Sellers who consider both sides of this decision and still choose to list privately have made a real choice. Scripts were given to sellers who only saw one side of the story.
What does an informed seller choice actually look like?
Sellers need to understand two things before signing a listing agreement: what they can gain from a private or pre-market approach and what independent research has shown as potential trade-offs. This is not a securities company investigation. Third-party data from sources that have no financial stake in the approach Seller chooses.
The table below summarizes what both sides of the conversation look like. This is not a policy proposal. It’s the floor. minimum.
All sellers have the right to see both columns in plain language at their kitchen table, before they put pen to paper, before signing a listing agreement involving the private or pre-market stages.

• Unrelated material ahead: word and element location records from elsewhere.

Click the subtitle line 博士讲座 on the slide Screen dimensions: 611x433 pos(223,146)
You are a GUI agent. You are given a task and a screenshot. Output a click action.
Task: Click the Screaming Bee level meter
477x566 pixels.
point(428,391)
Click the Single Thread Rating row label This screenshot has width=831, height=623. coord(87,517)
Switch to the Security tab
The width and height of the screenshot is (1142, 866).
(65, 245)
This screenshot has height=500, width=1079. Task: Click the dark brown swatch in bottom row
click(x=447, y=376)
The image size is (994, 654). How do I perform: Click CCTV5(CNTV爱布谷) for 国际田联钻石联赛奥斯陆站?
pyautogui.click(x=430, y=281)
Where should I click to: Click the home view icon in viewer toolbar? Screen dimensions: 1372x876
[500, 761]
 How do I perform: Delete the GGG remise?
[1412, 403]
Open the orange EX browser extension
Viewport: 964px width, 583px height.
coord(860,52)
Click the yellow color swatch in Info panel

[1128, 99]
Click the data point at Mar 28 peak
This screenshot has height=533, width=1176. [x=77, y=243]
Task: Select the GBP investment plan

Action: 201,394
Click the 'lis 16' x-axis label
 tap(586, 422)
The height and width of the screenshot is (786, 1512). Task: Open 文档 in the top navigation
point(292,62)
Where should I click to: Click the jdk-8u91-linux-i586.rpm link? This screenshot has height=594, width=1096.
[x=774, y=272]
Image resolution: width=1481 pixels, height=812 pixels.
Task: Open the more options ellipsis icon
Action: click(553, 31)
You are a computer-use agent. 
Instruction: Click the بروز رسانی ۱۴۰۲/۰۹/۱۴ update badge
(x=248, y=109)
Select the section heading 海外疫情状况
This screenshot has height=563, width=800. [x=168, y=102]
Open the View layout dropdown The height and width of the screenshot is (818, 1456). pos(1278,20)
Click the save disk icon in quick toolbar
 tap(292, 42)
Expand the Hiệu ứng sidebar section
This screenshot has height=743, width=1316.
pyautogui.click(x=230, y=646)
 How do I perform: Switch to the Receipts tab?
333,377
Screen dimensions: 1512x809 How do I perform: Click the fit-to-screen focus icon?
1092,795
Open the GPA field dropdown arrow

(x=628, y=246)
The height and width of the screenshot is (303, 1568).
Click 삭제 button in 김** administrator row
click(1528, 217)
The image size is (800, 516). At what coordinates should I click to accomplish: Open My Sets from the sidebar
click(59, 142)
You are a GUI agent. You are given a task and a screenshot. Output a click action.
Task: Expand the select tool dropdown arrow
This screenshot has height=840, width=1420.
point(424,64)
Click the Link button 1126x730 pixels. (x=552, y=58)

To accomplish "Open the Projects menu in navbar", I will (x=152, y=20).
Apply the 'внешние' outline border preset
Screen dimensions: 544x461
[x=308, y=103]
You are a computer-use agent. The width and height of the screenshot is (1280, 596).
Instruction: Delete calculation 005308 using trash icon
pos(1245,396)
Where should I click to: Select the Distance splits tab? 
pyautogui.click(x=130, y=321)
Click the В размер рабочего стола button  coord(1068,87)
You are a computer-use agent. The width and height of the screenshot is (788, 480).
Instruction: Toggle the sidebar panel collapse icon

Pre-Market Strategy and Complete MLS — What Every Seller Should See
What should the standards be?
An honest conversation at the kitchen table might go something like this:
“There are real benefits here: less confusion, fewer strangers in the home, and one person handling all buyer conversations. The trade-off is that limiting who sees the home early on can affect how much you compete on price. Some sellers decide these benefits are worth it. Others want full exposure to the market from day one. I want you to make that decision on both sides.”
This is a conversation that agents can actually have. Respect the seller’s intelligence, respect the legitimate merits of the strategy, and make sure trade-offs are on the table before decisions are made.
Agents who have this conversation build something their one-column competitors don’t: clients with real choice. And true choice, informed, respected and supported, is the only version of seller choice that actually protects agents and consumers at the same time.